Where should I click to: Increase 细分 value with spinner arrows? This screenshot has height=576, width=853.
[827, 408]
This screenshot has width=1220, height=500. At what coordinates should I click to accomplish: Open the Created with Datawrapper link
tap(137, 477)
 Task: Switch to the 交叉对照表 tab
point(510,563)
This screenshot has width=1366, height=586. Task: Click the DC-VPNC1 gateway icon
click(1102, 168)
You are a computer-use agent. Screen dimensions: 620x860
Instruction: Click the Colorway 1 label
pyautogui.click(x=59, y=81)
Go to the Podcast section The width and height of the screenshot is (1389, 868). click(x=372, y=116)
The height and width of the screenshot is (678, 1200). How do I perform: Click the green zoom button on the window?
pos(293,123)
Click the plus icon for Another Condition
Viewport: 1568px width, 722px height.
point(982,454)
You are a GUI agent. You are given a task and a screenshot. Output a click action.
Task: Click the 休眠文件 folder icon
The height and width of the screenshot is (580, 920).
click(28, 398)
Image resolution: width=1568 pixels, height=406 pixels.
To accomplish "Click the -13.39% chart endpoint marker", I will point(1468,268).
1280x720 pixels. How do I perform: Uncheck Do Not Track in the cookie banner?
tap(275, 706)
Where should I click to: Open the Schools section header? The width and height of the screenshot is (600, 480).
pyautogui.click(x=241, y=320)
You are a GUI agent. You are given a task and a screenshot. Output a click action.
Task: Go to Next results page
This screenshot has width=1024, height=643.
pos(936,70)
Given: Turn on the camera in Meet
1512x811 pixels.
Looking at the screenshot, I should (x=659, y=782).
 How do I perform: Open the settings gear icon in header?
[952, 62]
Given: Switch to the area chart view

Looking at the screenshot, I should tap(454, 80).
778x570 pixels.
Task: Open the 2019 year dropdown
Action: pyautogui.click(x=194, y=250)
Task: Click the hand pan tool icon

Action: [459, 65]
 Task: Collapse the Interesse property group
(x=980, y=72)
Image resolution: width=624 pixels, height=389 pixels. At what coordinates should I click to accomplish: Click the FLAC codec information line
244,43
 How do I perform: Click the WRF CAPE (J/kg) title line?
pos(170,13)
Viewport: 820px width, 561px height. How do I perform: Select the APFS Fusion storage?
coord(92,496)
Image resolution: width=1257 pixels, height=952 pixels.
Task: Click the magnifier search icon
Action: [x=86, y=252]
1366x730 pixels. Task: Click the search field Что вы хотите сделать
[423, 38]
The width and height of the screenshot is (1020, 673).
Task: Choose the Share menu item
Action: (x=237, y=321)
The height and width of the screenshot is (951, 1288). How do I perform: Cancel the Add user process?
________________________________________
■ **EXERCISE DETAILS**
Return the listing above word for word.

■ **ANSWER TO THIS PROBLEM**
Where should I click to: Increase 细分 value with spinner arrows? This screenshot has height=576, width=853.
[827, 408]
This screenshot has width=1220, height=500. At what coordinates should I click to accomplish: Open the Created with Datawrapper link
tap(137, 477)
 Task: Switch to the 交叉对照表 tab
point(510,563)
This screenshot has width=1366, height=586. Task: Click the DC-VPNC1 gateway icon
click(1102, 168)
You are a computer-use agent. Screen dimensions: 620x860
Instruction: Click the Colorway 1 label
pyautogui.click(x=59, y=81)
Go to the Podcast section The width and height of the screenshot is (1389, 868). click(x=372, y=116)
The height and width of the screenshot is (678, 1200). How do I perform: Click the green zoom button on the window?
pos(293,123)
Click the plus icon for Another Condition
Viewport: 1568px width, 722px height.
point(982,454)
You are a GUI agent. You are given a task and a screenshot. Output a click action.
Task: Click the 休眠文件 folder icon
The height and width of the screenshot is (580, 920).
click(28, 398)
Image resolution: width=1568 pixels, height=406 pixels.
To accomplish "Click the -13.39% chart endpoint marker", I will point(1468,268).
1280x720 pixels. How do I perform: Uncheck Do Not Track in the cookie banner?
tap(275, 706)
Where should I click to: Open the Schools section header? The width and height of the screenshot is (600, 480).
pyautogui.click(x=241, y=320)
You are a GUI agent. You are given a task and a screenshot. Output a click action.
Task: Go to Next results page
This screenshot has width=1024, height=643.
pos(936,70)
Given: Turn on the camera in Meet
1512x811 pixels.
Looking at the screenshot, I should (x=659, y=782).
 How do I perform: Open the settings gear icon in header?
[952, 62]
Given: Switch to the area chart view

Looking at the screenshot, I should tap(454, 80).
778x570 pixels.
Task: Open the 2019 year dropdown
Action: pyautogui.click(x=194, y=250)
Task: Click the hand pan tool icon

Action: [459, 65]
 Task: Collapse the Interesse property group
(x=980, y=72)
Image resolution: width=624 pixels, height=389 pixels. At what coordinates should I click to accomplish: Click the FLAC codec information line
244,43
 How do I perform: Click the WRF CAPE (J/kg) title line?
pos(170,13)
Viewport: 820px width, 561px height. How do I perform: Select the APFS Fusion storage?
coord(92,496)
Image resolution: width=1257 pixels, height=952 pixels.
Task: Click the magnifier search icon
Action: [x=86, y=252]
1366x730 pixels. Task: Click the search field Что вы хотите сделать
[423, 38]
The width and height of the screenshot is (1020, 673).
Task: Choose the Share menu item
Action: (x=237, y=321)
The height and width of the screenshot is (951, 1288). How do I perform: Cancel the Add user process?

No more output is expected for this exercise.